## Selected excerpt
------------------------------------------------------------------------

By Amruta Pradhan*
Pungent fishy smell is the first thing that grabs your attention in Bhadbhut village in Bharuch District of Gujarat, which lies on the estuary of the mighty Narmada River, as it meets the Arabian Sea. Every alternate shop in every small lane sells fresh fish and by 11 in the morning, first lot of fresh fish is ice packed in thermocol boxes, all set for far off places like Kolkata and Delhi. Before I was told all this, I saw for myself that fishing in the Narmada Estuary is the backbone of coastal Bharuch district. Just 5.15 kilometres from here is the planned Bhabhut Barrage on the Narmada River. What will happen to Bharuch if barrage is constructed? This is the reason why I was there – to understand the implications of this barrage on lives of thousands of fisherfolk from this estuary and on the famed hilsa fish, that mysterious silver river migrant, on which the fishing economy depends nearly exclusively.
Hilsa is a marine fish that arrives in the brackish water of estuary for spawning normally inhabiting the lower region of the estuaries and the foreshore areas of the sea. For India the peak upstream migration of hilsa in most of the rivers is generally in the monsoon months of July and August and continues up to October or November.

------------------------------------------------------------------------

## Extracted records
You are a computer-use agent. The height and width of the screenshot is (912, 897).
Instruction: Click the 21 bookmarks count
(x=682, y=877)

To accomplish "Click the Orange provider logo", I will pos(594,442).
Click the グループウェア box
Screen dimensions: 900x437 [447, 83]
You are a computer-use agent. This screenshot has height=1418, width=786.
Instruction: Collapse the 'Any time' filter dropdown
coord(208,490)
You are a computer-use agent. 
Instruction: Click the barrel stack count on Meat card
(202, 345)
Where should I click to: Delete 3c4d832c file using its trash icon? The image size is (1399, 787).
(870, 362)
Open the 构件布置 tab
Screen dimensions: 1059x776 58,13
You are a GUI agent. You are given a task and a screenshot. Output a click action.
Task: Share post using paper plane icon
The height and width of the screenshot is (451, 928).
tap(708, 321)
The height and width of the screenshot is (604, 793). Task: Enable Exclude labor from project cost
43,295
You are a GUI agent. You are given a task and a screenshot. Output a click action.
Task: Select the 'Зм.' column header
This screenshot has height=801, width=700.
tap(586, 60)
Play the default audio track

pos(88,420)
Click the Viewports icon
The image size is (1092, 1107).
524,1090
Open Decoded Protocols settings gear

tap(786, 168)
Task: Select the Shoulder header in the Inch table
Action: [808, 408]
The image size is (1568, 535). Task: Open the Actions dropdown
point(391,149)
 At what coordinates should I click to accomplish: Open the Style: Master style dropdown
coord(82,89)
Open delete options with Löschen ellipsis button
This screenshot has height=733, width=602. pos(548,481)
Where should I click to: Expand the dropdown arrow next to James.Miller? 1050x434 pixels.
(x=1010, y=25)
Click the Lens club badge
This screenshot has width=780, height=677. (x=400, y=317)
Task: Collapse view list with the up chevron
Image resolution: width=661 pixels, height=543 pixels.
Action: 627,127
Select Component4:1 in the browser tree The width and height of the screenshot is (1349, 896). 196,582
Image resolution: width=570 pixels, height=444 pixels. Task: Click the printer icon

------------------------------------------------------------------------

## Task requirements
Edit the text on the Narmada Estuary from "Hilsa is a marine" up to and including "October or November.", replacing "brackish water" with "saline water".

## Output for this exercise
Hilsa is a marine fish that arrives in the saline water of estuary for spawning normally inhabiting the lower region of the estuaries and the foreshore areas of the sea. For India the peak upstream migration of hilsa in most of the rivers is generally in the monsoon months of July and August and continues up to October or November.